SenticGCNTokenizer¶

class SenticGCNTokenizer(vocab_file: Optional[str] = None, train_files: Optional[List[str]] = None, train_vocab: bool = False, do_lower_case: bool = True, unk_token: str = '<unk>', pad_token: str = '<pad>', **kwargs)[source]¶

The SenticGCN tokenizer class used for to generate tokens for the embedding model.

Parameters: text (str) – input text string to tokenize

Example::: tokenizer = SenticGCNTokenizer.from_pretrained(“senticgcn”) inputs = tokenizer(‘Hello World!’) inputs[‘input_ids’]

get_vocab()[source]¶

Returns the vocabulary as a dictionary of token to index.

tokenizer.get_vocab()[token] is equivalent to tokenizer.convert_tokens_to_ids(token) when token is in the vocab.

Returns: The vocabulary.
Return type: Dict[str, int]

save_vocabulary(save_directory: str, filename_prefix: Optional[str] = None) → Tuple[str][source]¶

Save only the vocabulary of the tokenizer (vocabulary + added tokens).

This method won’t save the configuration and special token mappings of the tokenizer.
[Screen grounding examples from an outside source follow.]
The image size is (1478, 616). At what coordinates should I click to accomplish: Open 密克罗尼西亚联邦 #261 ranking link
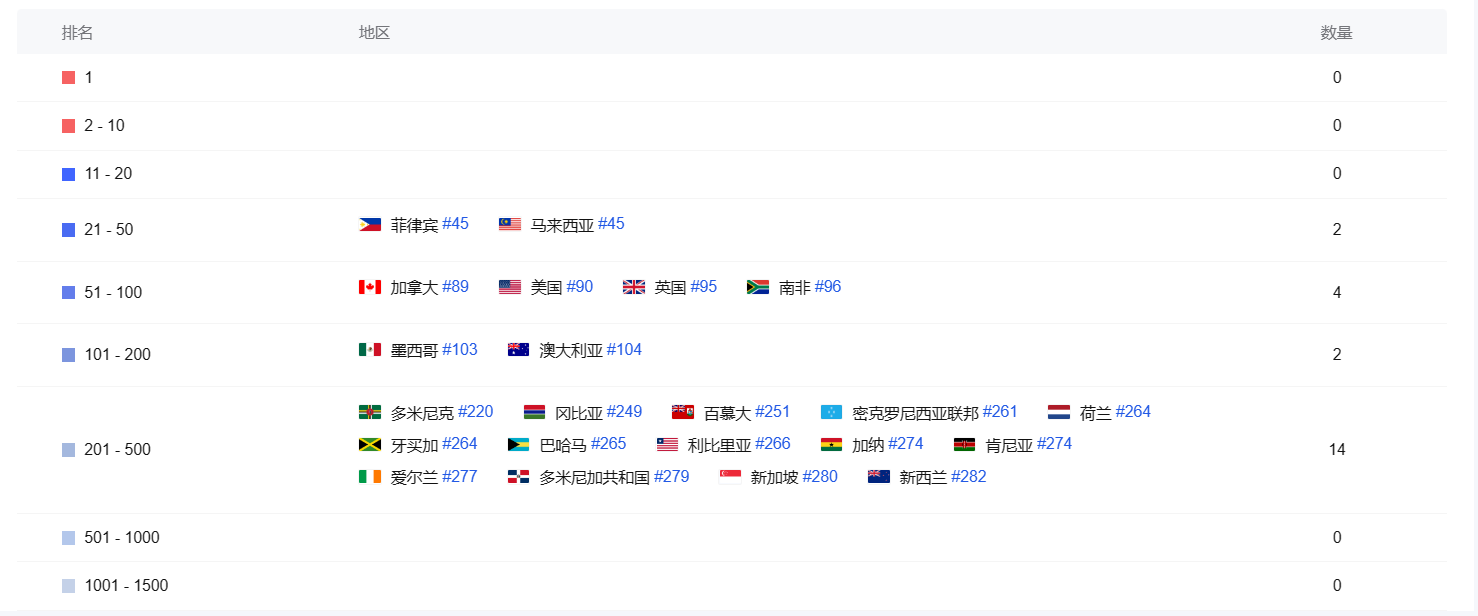(999, 412)
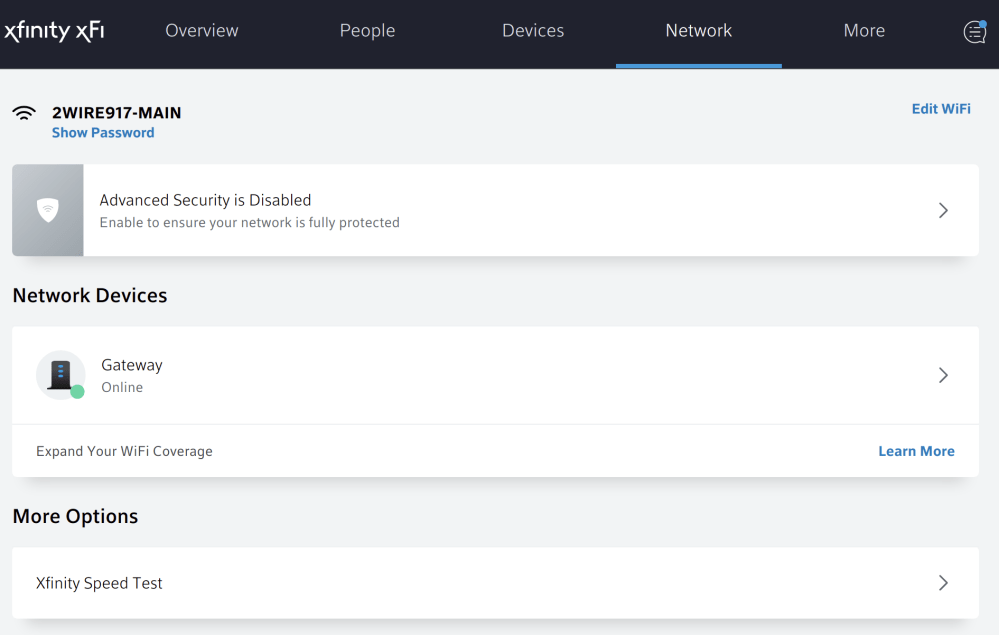The width and height of the screenshot is (999, 635).
Task: Click Learn More about WiFi coverage
Action: tap(916, 451)
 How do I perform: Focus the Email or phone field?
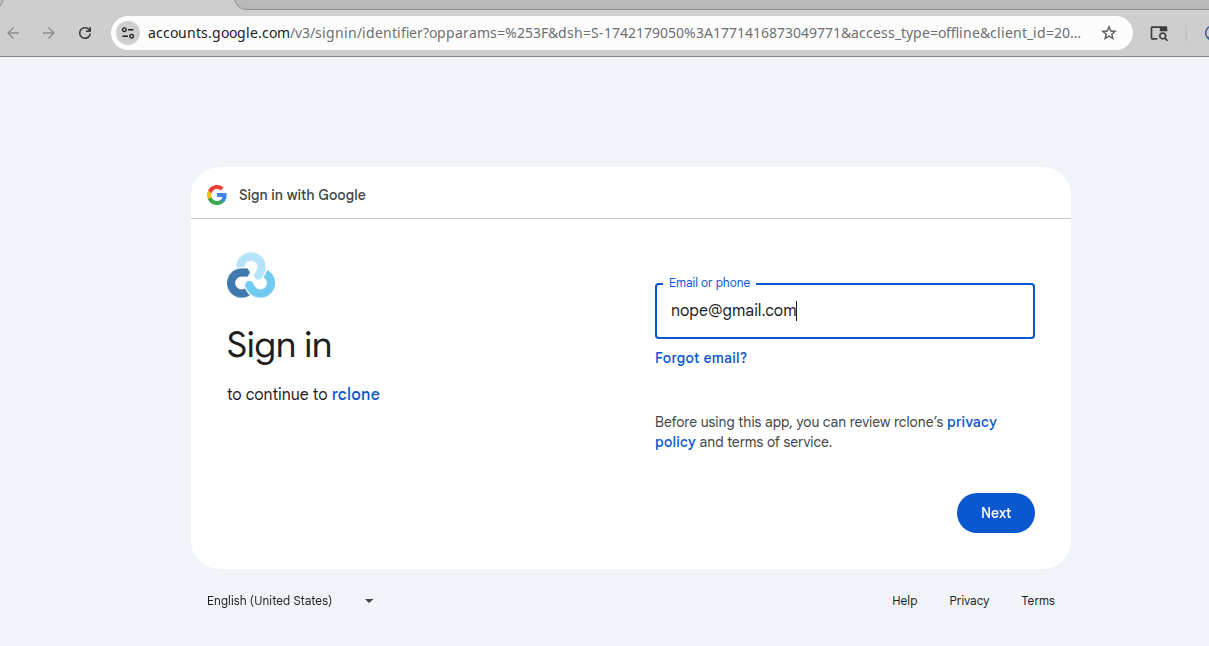845,311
Use [~PreTrainedTokenizerFast._save_pretrained] to save the whole state of the tokenizer.

Parameters

save_directory (str) – The directory in which to save the vocabulary.
filename_prefix (str, optional) – An optional prefix to add to the named of the saved files.

Returns

Paths to the files saved.

Return type

Tuple(str)

property vocab_size¶

Size of the base vocabulary (without the added tokens).

Type: int